# What you are asked to do
Make an exact copy of all the records that follow, apart from the pictures.

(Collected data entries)
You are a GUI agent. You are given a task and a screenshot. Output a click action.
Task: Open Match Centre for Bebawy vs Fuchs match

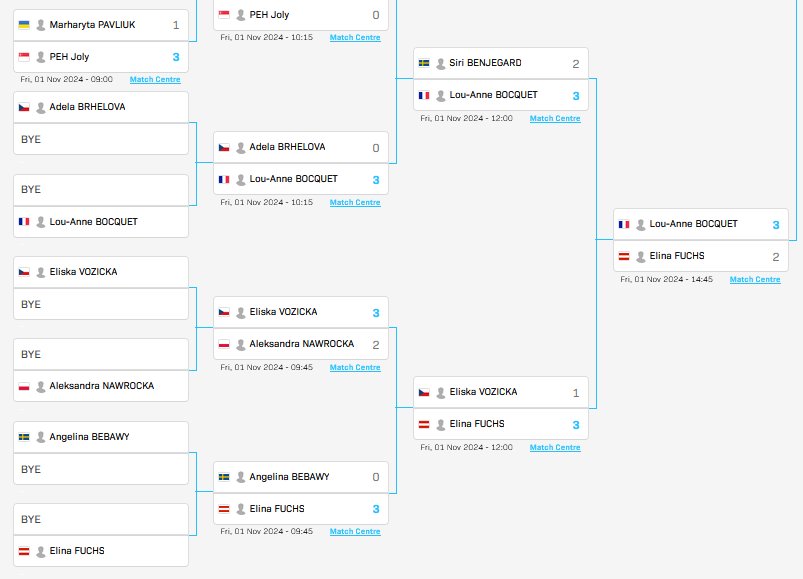click(x=355, y=531)
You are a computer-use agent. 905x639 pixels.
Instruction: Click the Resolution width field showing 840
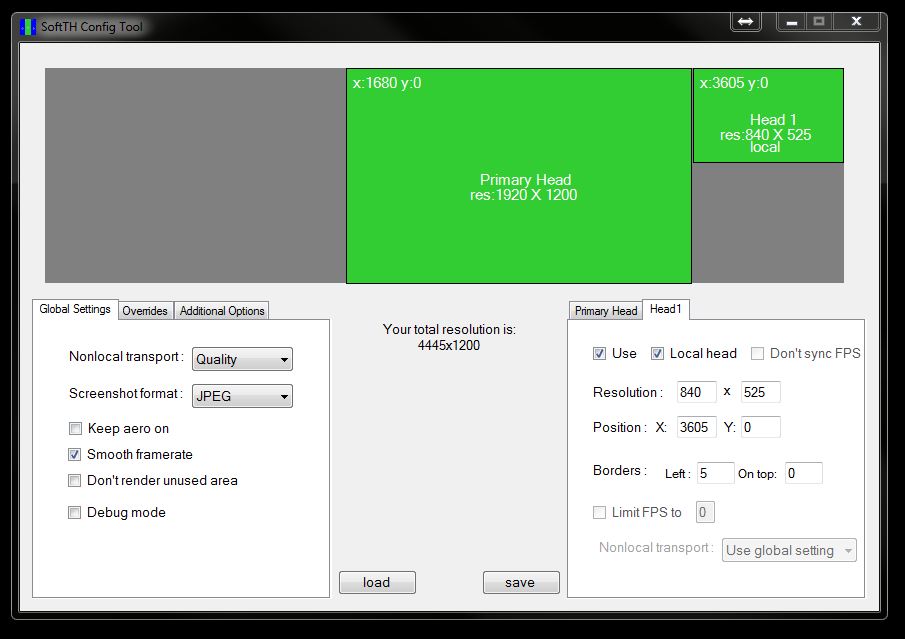click(x=696, y=392)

# Task result
You are a GUI agent. You are given a task and a screenshot. Output a click action.
Task: Open Match Centre for Bebawy vs Fuchs match

click(x=355, y=531)
You are a computer-use agent. 905x639 pixels.
Instruction: Click the Resolution width field showing 840
click(x=696, y=392)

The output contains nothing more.